In The Admonitory Hippopotamus (unpublished at the time of Gorey’s death), five-year-old Angelica playing in a gazebo suddenly sees a spectral hippopotamus “rising from the ha-ha.” “Fly at once,” commands the hippo; “all is discovered.”
Gorey left this narrative without illustrations. Drawing a ha-ha was perhaps too much of a challenge.
THROUGHOUT HIS OEUVRE, ghastly events are described in a bland, unemotional style “as though the narrator hadn’t quite grasped the gravity of the situation,” as Schiff put it. As disasters overtake them, the principals themselves seem as oblivious as the indifferent gods. The Doubtful Guest (1958) is vintage Gorey.

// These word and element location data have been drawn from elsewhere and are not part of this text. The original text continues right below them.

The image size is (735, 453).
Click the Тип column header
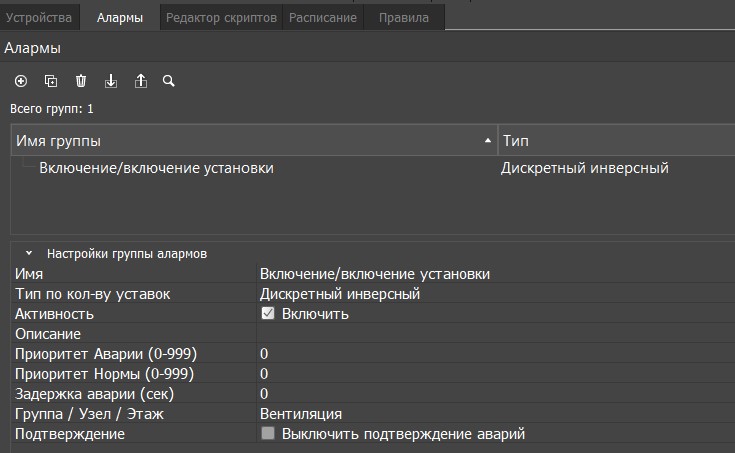click(614, 141)
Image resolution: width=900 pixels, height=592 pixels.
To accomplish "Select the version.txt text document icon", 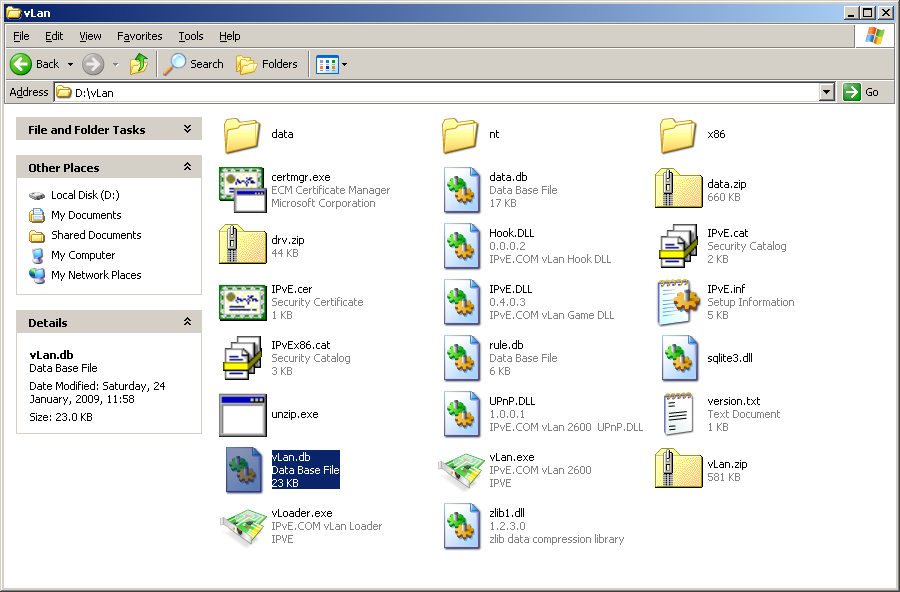I will pos(678,414).
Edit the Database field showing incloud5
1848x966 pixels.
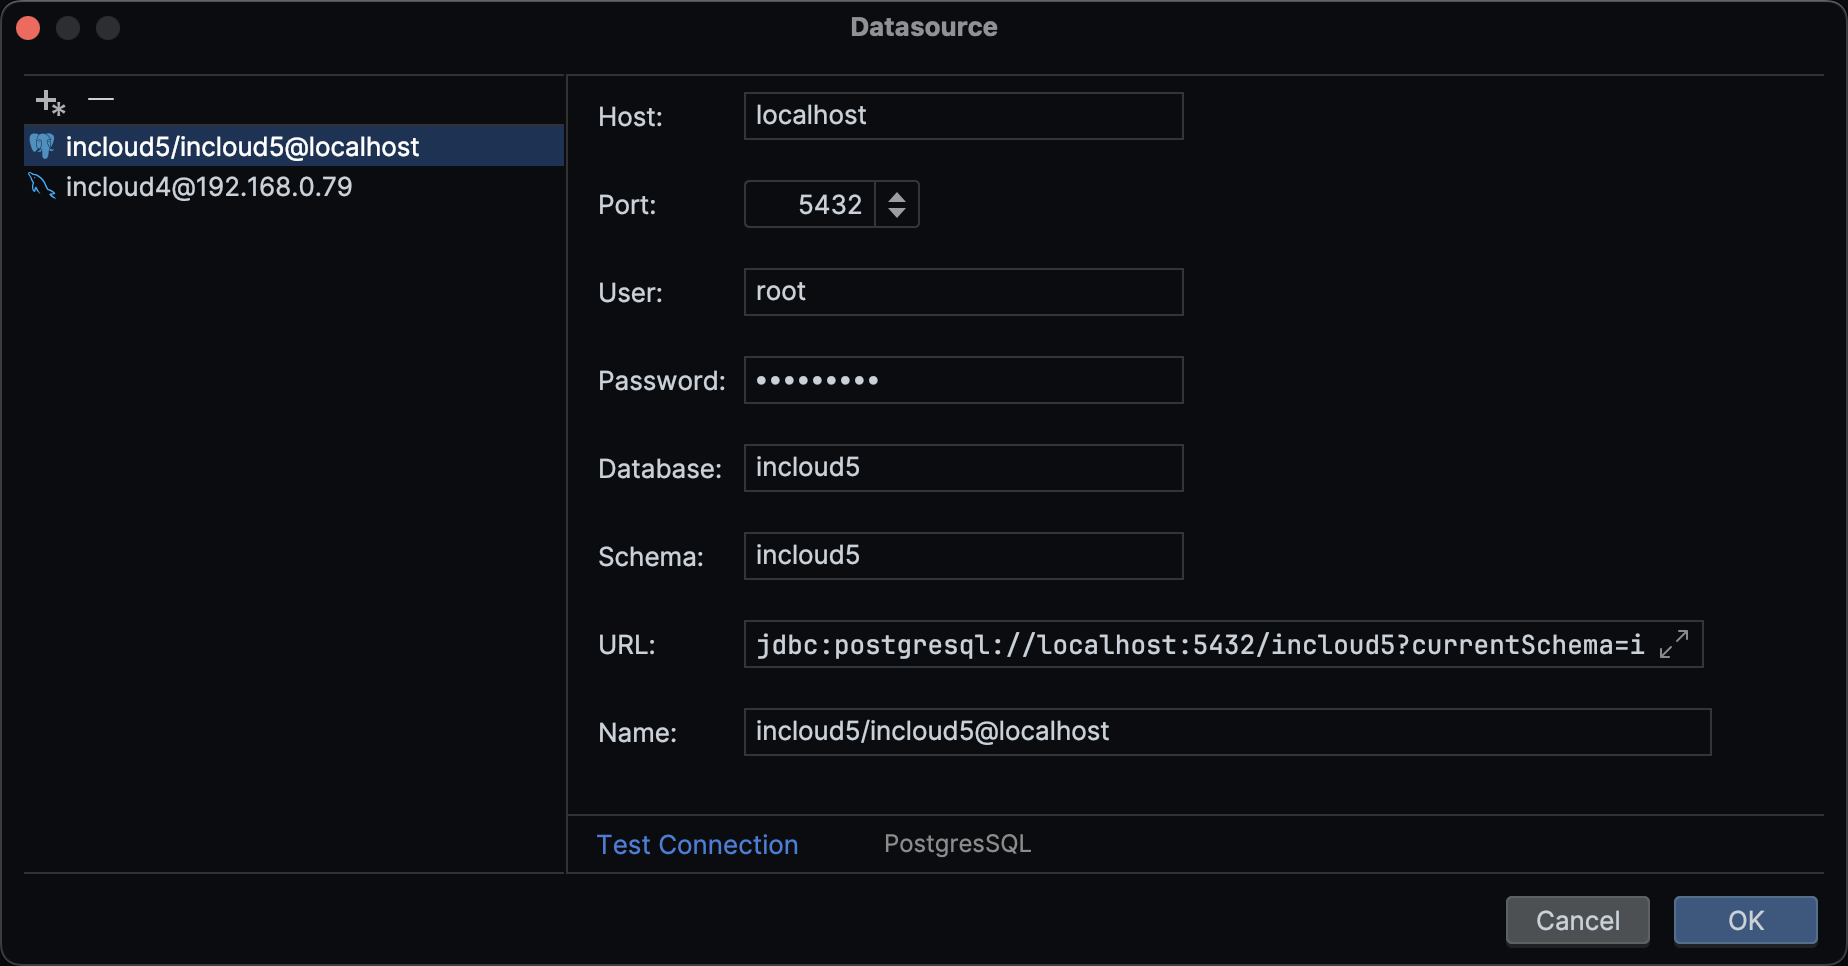click(963, 468)
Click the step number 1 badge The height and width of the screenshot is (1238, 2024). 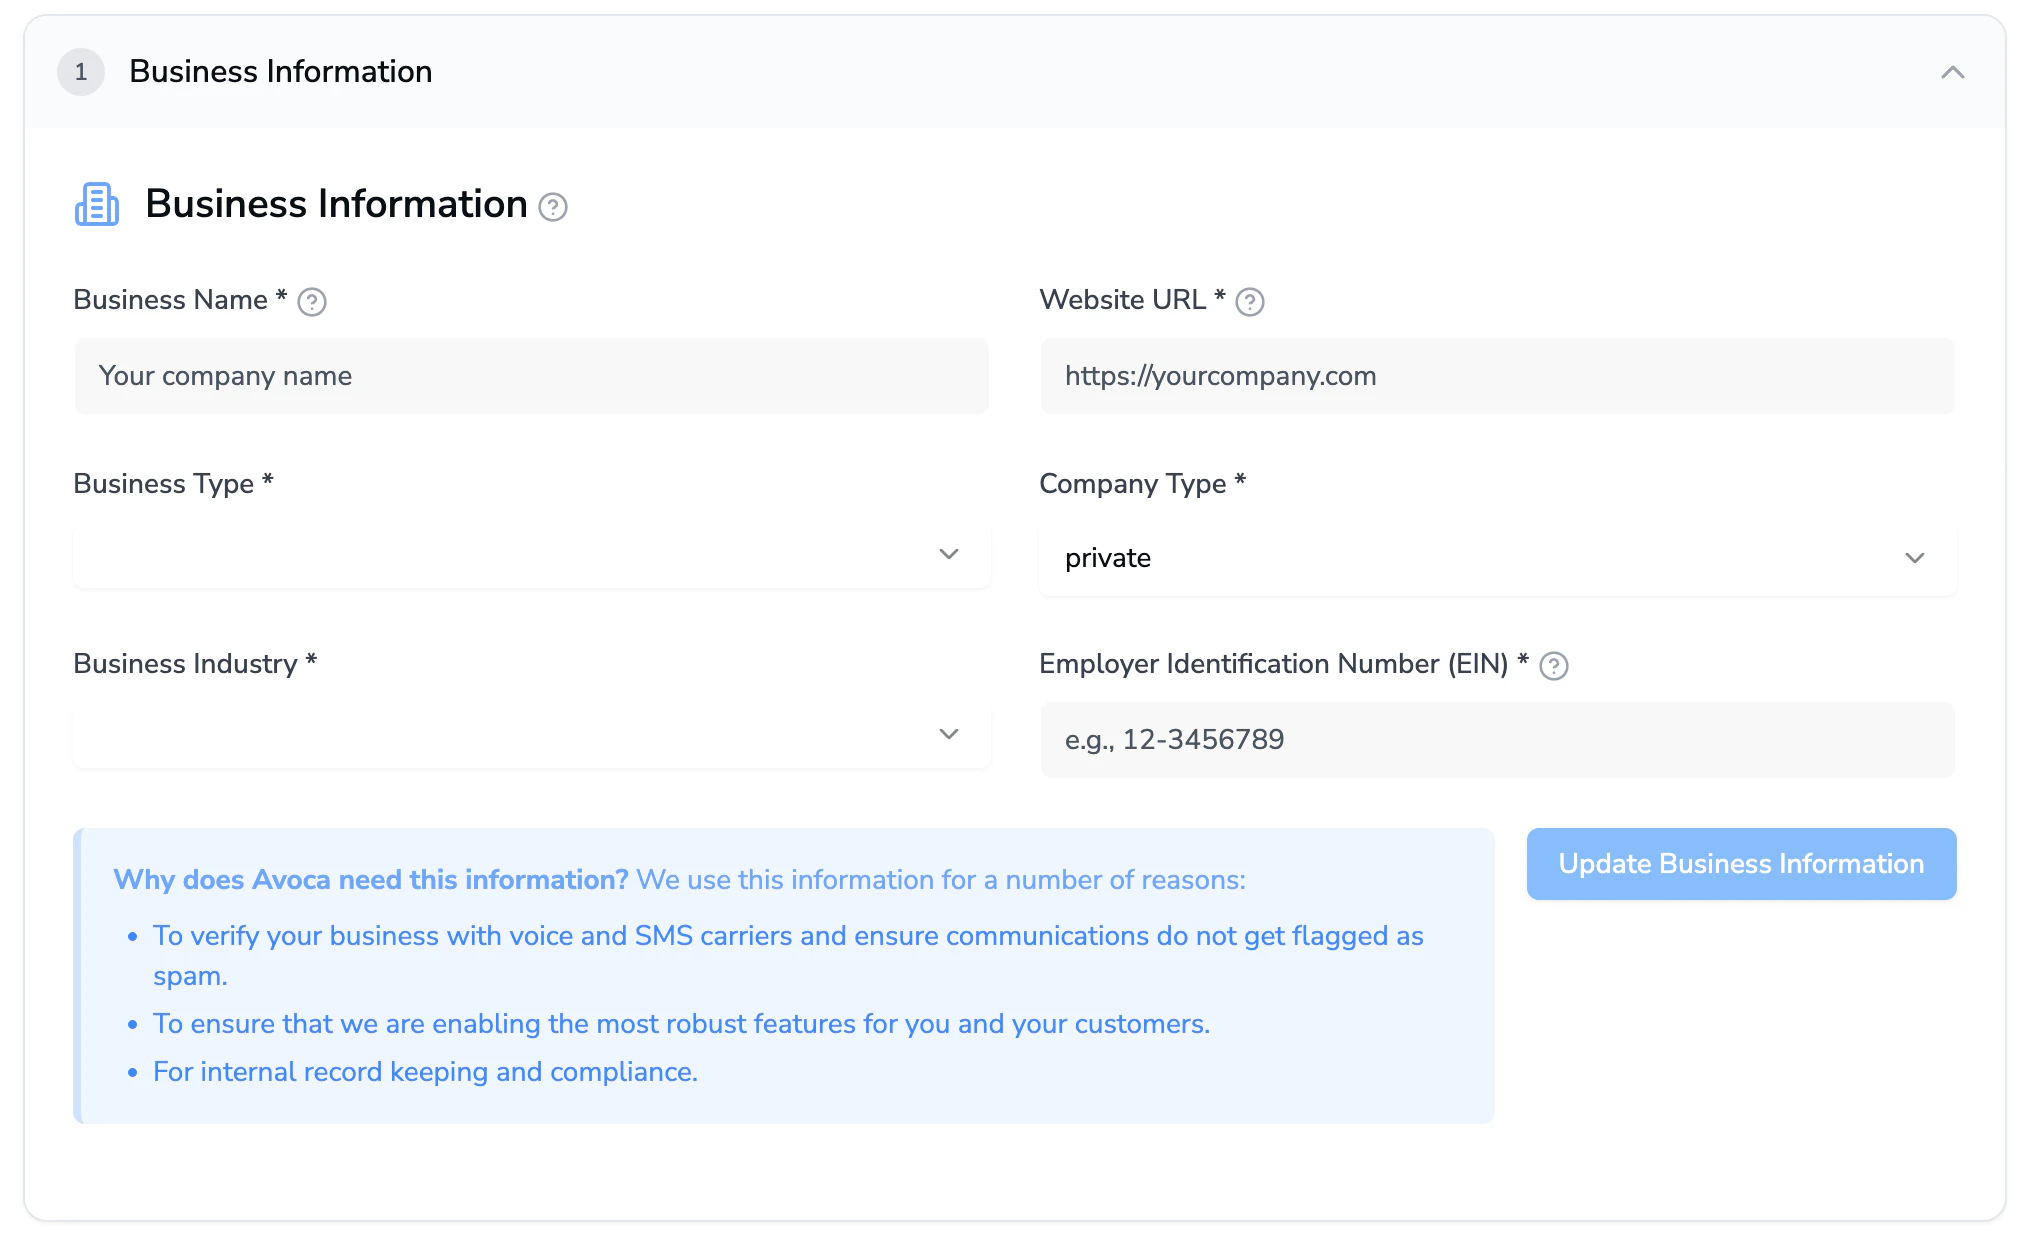[x=81, y=72]
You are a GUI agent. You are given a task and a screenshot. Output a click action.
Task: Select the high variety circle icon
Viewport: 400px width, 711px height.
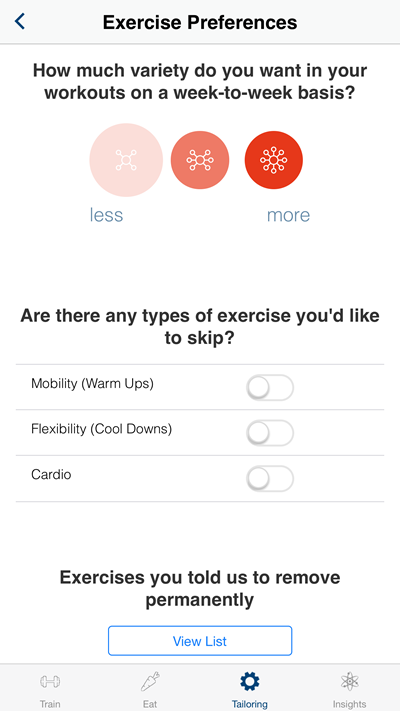tap(273, 160)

In it, a furry sort of penguin, wearing a long scarf and tennis shoes, shows up uninvited at a dreary mansion and, without the slightest resistance from the resident Edwardian family, makes itself at home, peering up flues in fireplaces, tearing up books, sleepwalking, dropping favorite objects into the pond, and eating the china for breakfast.
“Every Sunday it brooded and lay on the floor, / Inconveniently close to the drawing-room door” where its prone form blocks entrance and egress. Nothing is ever resolved; day after day, the household watches the creature numbly until at last the narrative concludes inconclusively: “It came seventeen years ago—and to this day / It has shown no intention of going away.”
Incidentally, Arcane Vault has produced an excellent Doubtful Guest pinch button that is sold at Amazon for about ten bucks, a reasonable price for a Gorey artifact; search Arcane Vault Edward Gorey Doubtful Guest Pinch Button.
Gorey cautioned against taking his work seriously: it would be “the height of folly,” he said.
Still, when a publisher rejected one of his books on the grounds that it wasn’t funny, Gorey professed astonishment: “It wasn’t supposed to be,” he said; “what a peculiar reaction.”
Mel Gussow, writing The New York Times obituary, delivered perhaps the best assessment: “He was one of the most aptly named figures in American art and literature. In creating a large body of small work, he made an indelible imprint on noir fiction and on the psyche of his admirers.”
Soon after Gorey died, Braginton-Smith launched an effort to create a memorial to Gorey. He proposed that they install and cultivate on the village green a topiary sculpture of a Gorey creature (perhaps the splendidly mysterious Doubtful Guest?).
“My purpose is to make sure Edward Gorey remains a figure in our history,” said Braginton-Smith.
It certainly seems like a good idea. A Gorey of an idea. But let me give the last word to the artist himself. “You know, Ted Shawn, the choreographer,” Gorey mused in Schiff’s hearing, “—he used to say, ‘When in doubt, twirl.’ Oh, I do think that’s such a great line.”
Indeed.
Footnote: The two best sources of information about Gorey’s life and work are Stephen Schiff, “Edward Gorey and the Tao of Nonsense,” The New Yorker, 9 November 1992, and Clifford Ross and Karen Wilkin, The World of Edward Gorey (1996), containing samples of his drawings, an interview, an extensive critical examination, and a chronology and complete bibliography. Four anthologies collect over eighty of Gorey’s books: Amphigorey (1972), Amphigorey Too (1975), Amphigorey Also (1983), and the posthumous Amphigorey Again (2006).
An obituary is in The New York Times, 17 April 2000, and a useful remembrance is Alison Lurie (to whom The Doubtful Guest is dedicated), “On Edward Gorey,” The New York Review, 25 May 2000. A longer, more inclusive bibliography can be found at RCHarvey.com in Harv’s Hindsight for September 5, 2001.